** Problem to work on **
Copy the rows below, replacing every "Click" with "Tap" and changing nothing else. Leave the pictures out.

** Records for this task **
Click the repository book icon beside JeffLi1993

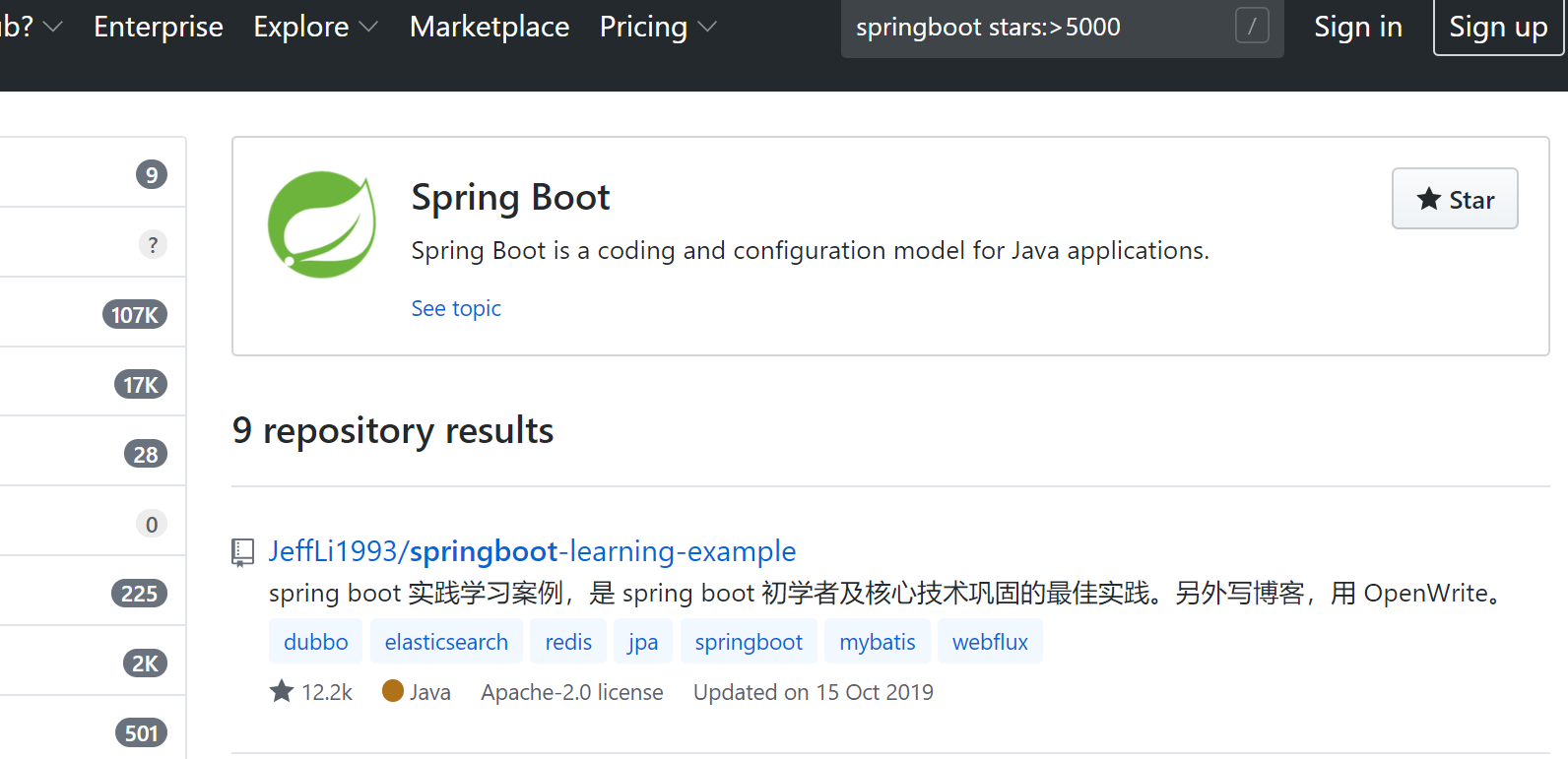(242, 552)
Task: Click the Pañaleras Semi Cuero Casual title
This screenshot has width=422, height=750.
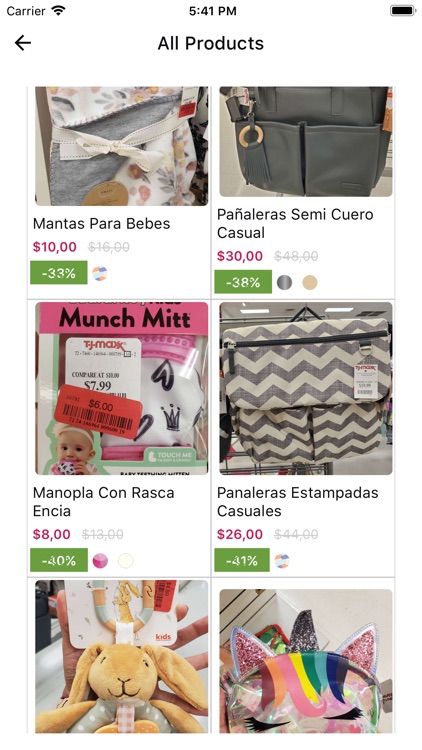Action: 295,223
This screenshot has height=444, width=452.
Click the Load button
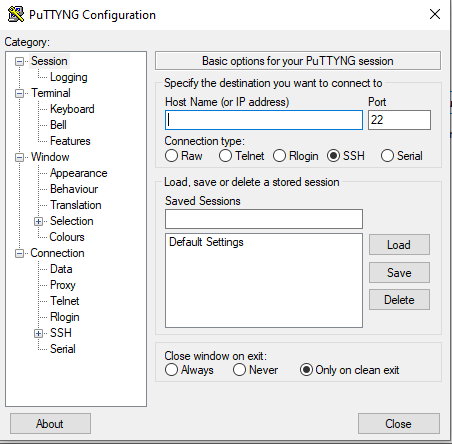coord(399,245)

** The result **
Tap the repository book icon beside JeffLi1993

(242, 552)
Task: Tap the Pañaleras Semi Cuero Casual title
This screenshot has width=422, height=750.
Action: 295,223
This screenshot has height=444, width=452.
Tap the Load button
coord(399,245)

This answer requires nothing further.